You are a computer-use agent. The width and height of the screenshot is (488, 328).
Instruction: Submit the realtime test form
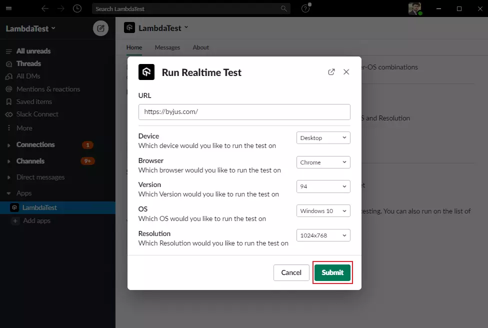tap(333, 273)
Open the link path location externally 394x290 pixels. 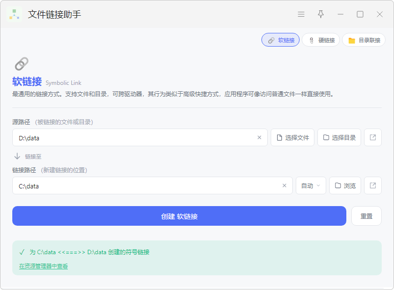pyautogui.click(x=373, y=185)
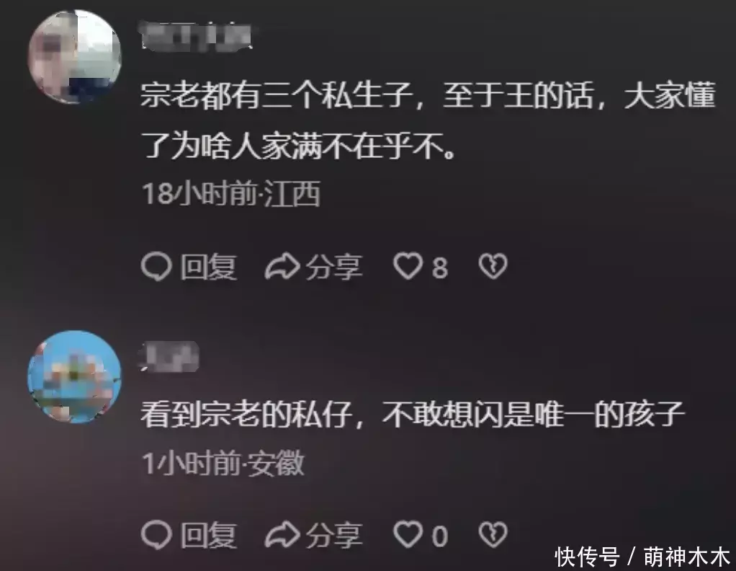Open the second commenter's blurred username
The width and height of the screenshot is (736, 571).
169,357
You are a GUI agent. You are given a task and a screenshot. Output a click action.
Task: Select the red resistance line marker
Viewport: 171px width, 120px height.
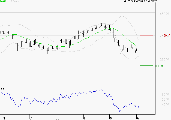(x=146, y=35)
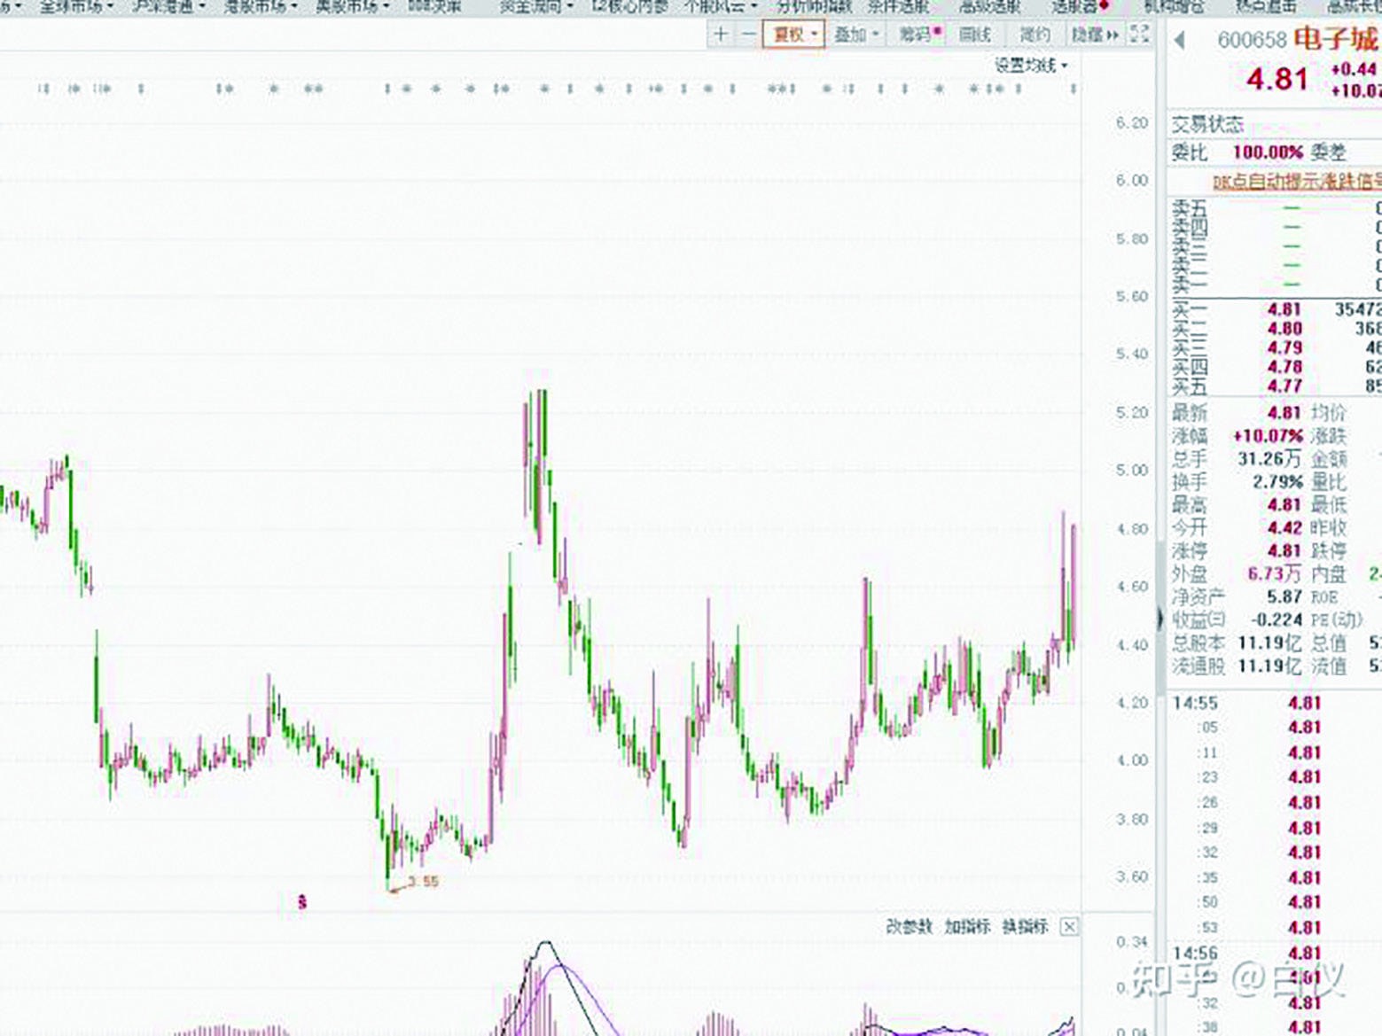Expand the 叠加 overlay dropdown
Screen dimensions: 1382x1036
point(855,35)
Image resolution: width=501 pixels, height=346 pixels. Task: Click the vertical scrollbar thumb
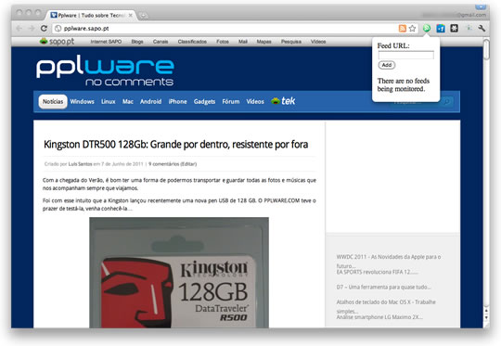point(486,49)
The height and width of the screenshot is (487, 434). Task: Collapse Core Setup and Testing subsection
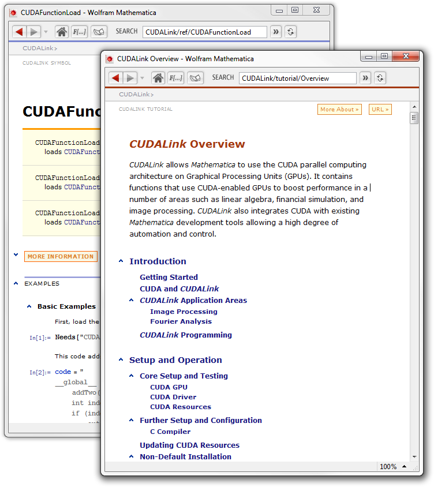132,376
____________
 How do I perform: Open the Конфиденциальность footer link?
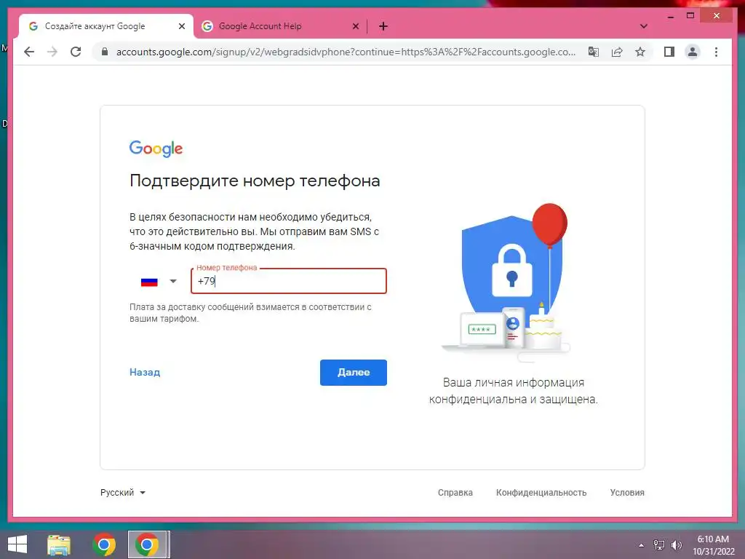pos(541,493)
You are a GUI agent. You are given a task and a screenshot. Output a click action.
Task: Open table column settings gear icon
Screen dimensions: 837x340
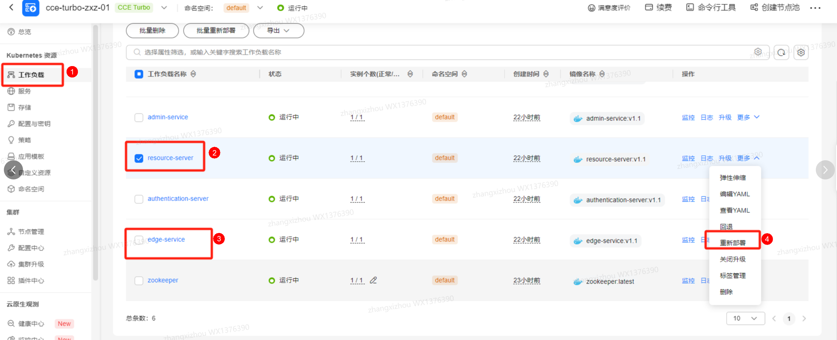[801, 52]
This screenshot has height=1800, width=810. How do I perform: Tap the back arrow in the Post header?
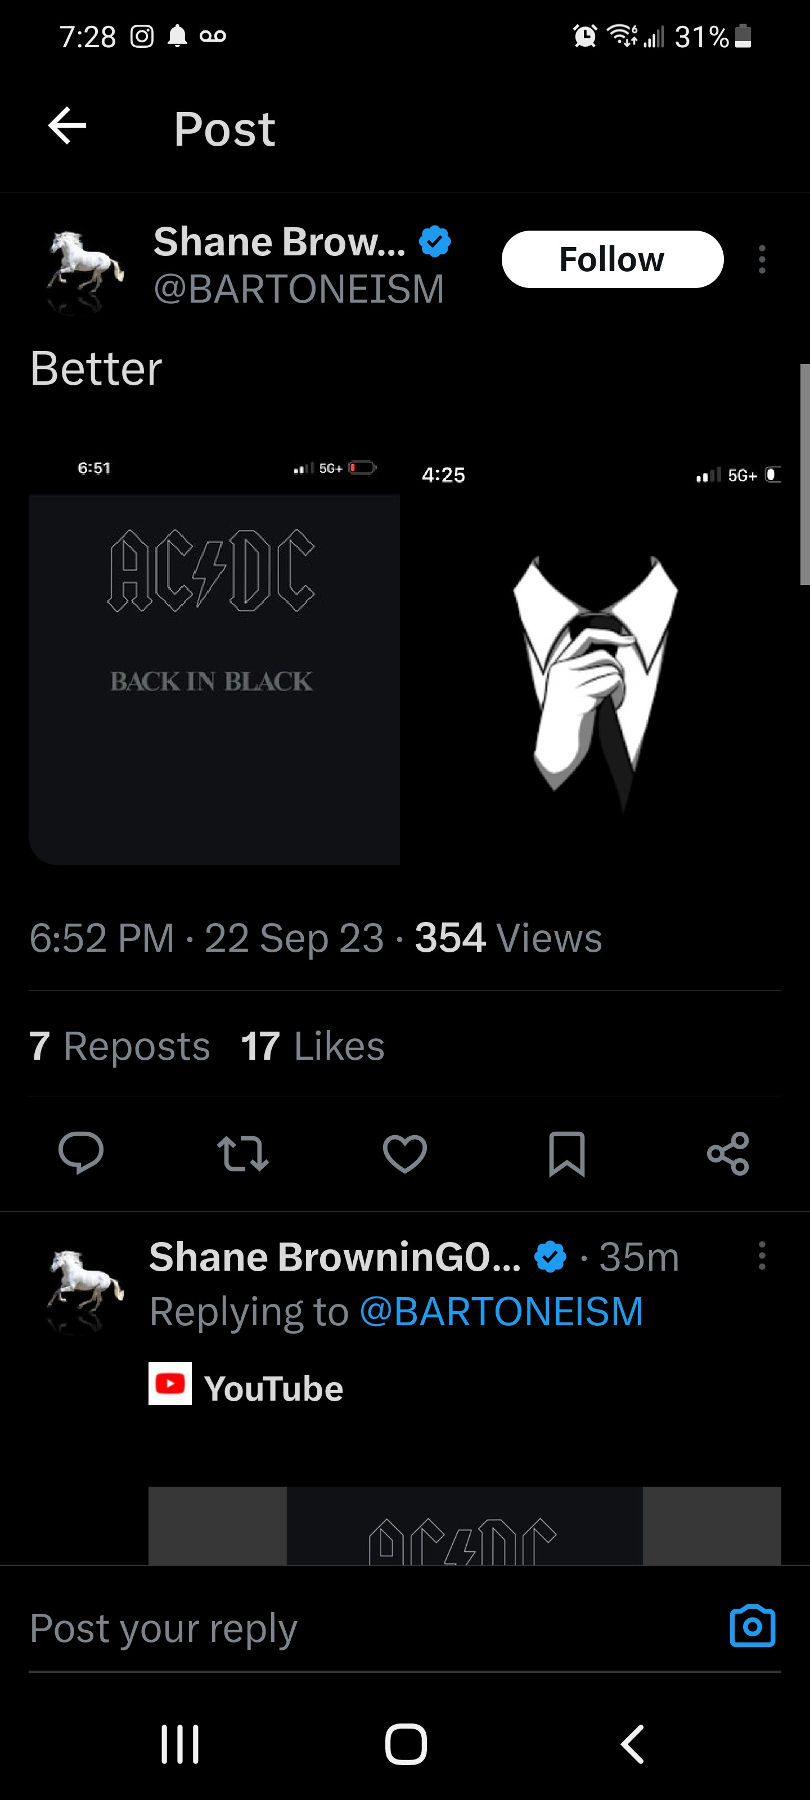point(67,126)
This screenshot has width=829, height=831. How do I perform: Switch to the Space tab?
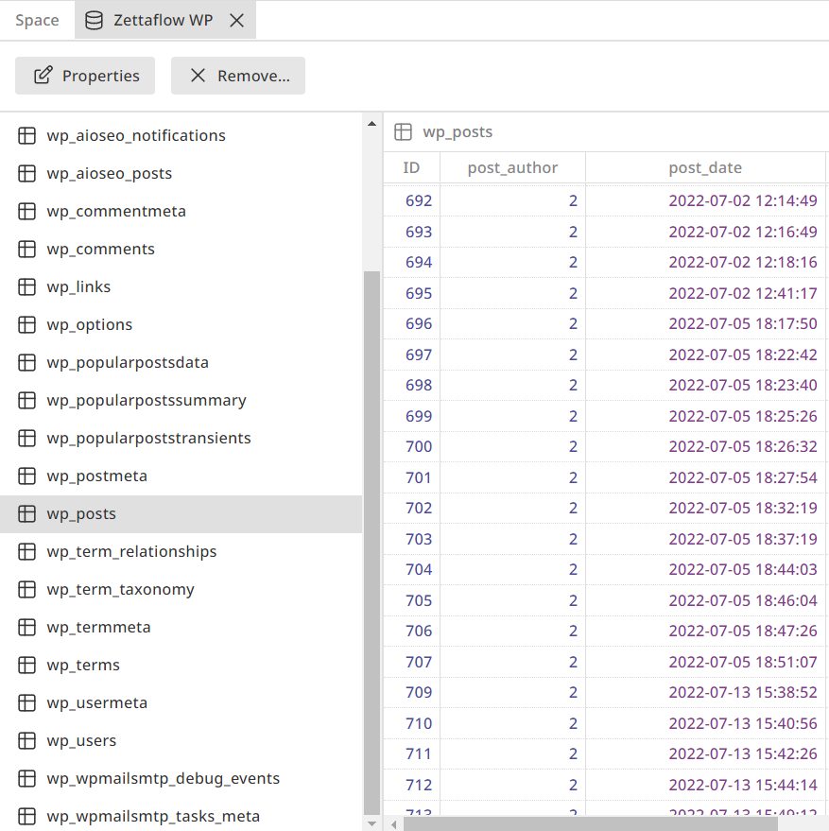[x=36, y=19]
____________
** What is expected **
Present the records as a Markdown table with the columns Row and Line, starting with the line that contains "This screenshot has height=1800, width=810." and going on through the line that contains "[x=36, y=19]". Leave out blank lines and the pictures.

** Response for this exercise **
| Row | Line |
|---|---|
| 1 | This screenshot has height=1800, width=810. How do I perform: Tap the back arrow in the Post header? |
| 2 | point(67,126) |
| 3 | This screenshot has width=829, height=831. How do I perform: Switch to the Space tab? |
| 4 | [x=36, y=19] |